Set task: Can you set down the material word for word, from the line containing "Screen dimensions: 1054x419" through its final line, both ends included, while leaving the pictures out?
>> BEGIN Provided records
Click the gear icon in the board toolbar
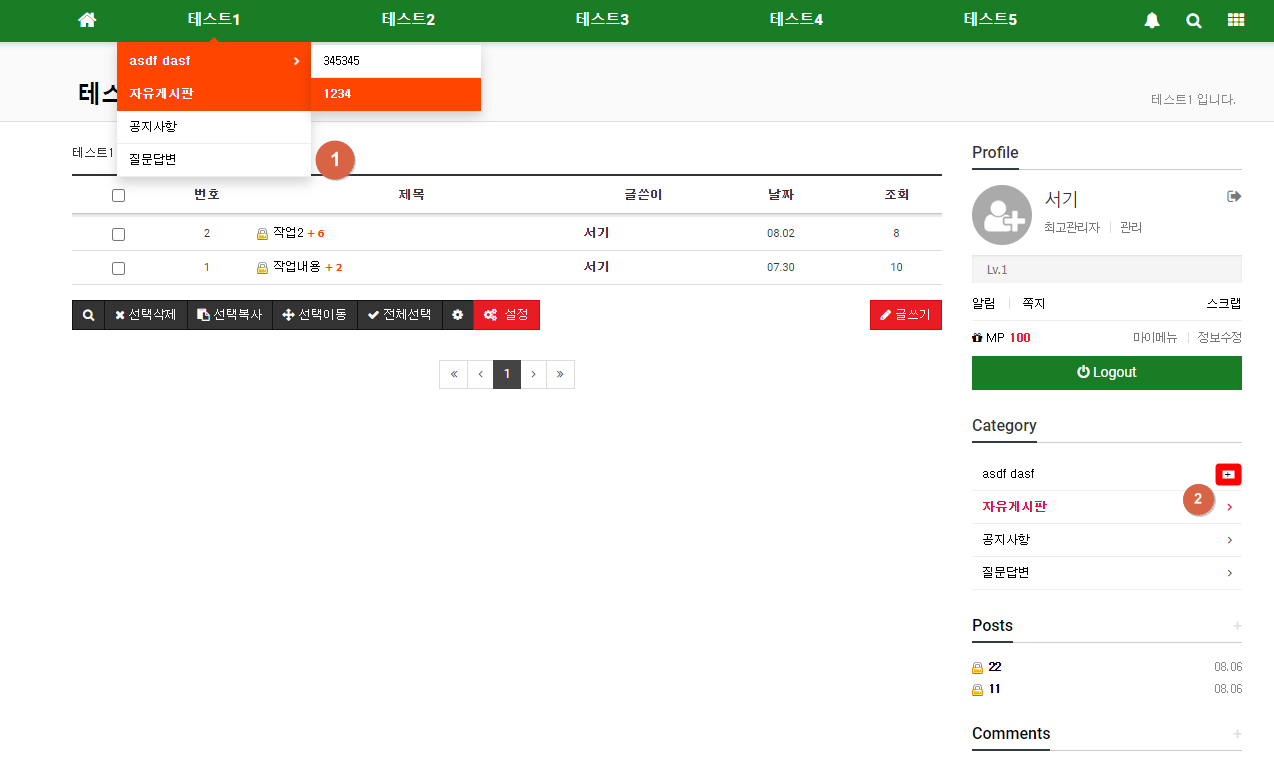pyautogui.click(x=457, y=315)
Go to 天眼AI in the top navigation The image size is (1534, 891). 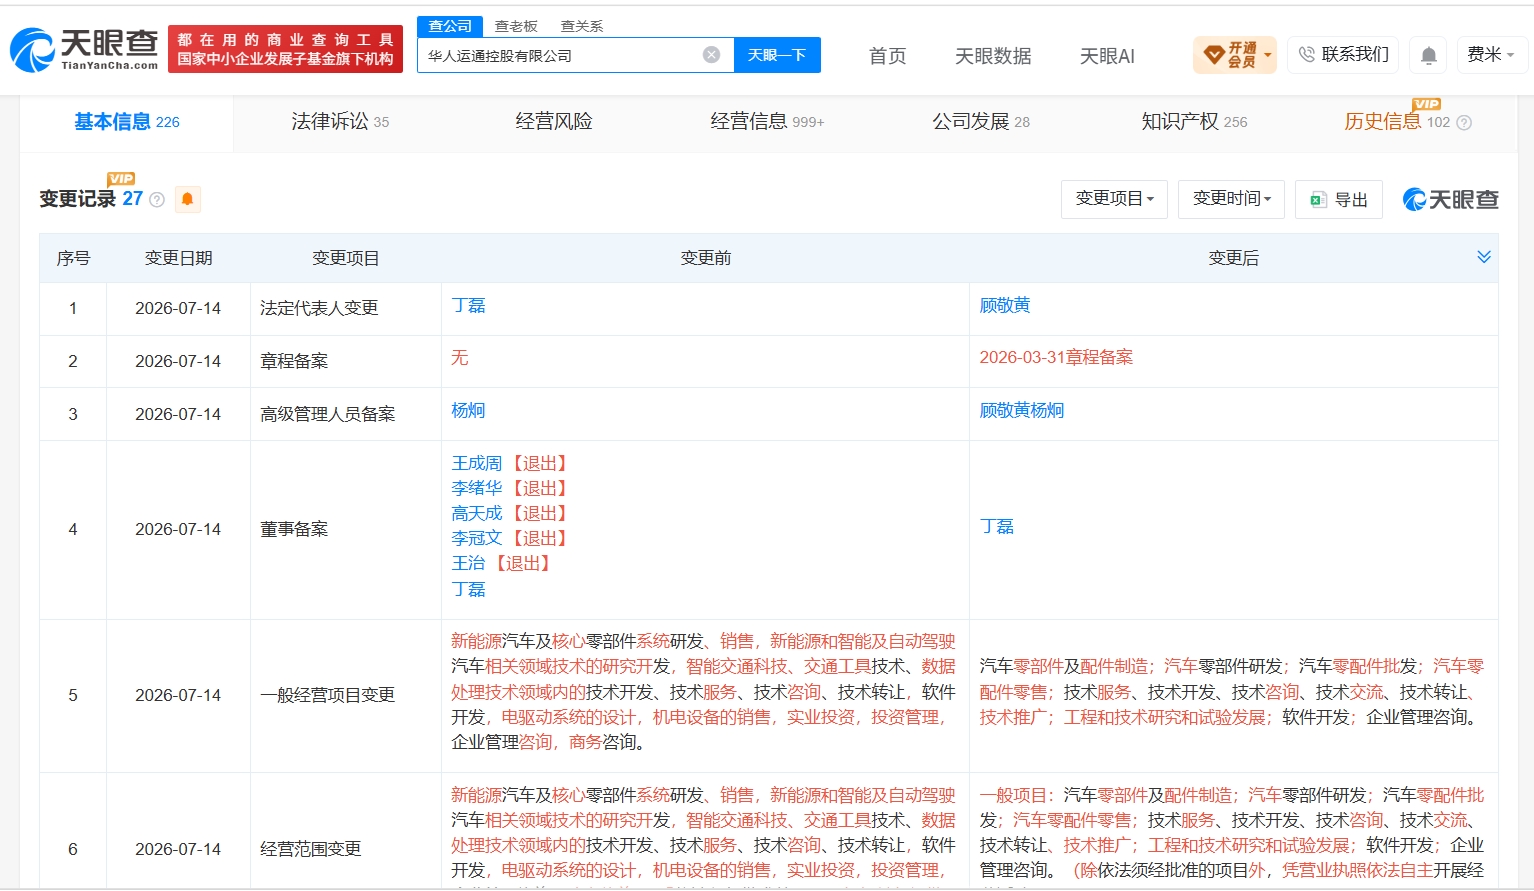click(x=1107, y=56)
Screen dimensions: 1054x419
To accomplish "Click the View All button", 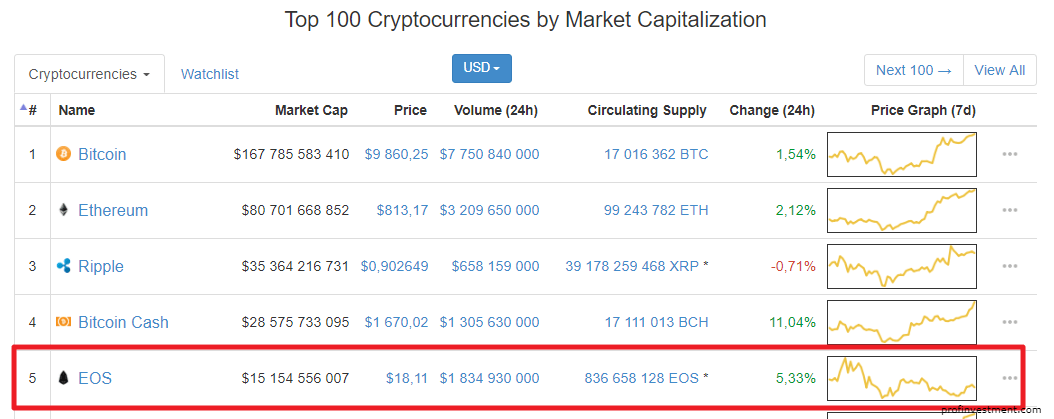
>> END Provided records
Solution to the exercise:
Screen dimensions: 1054x419
To accomplish "Click the View All button", 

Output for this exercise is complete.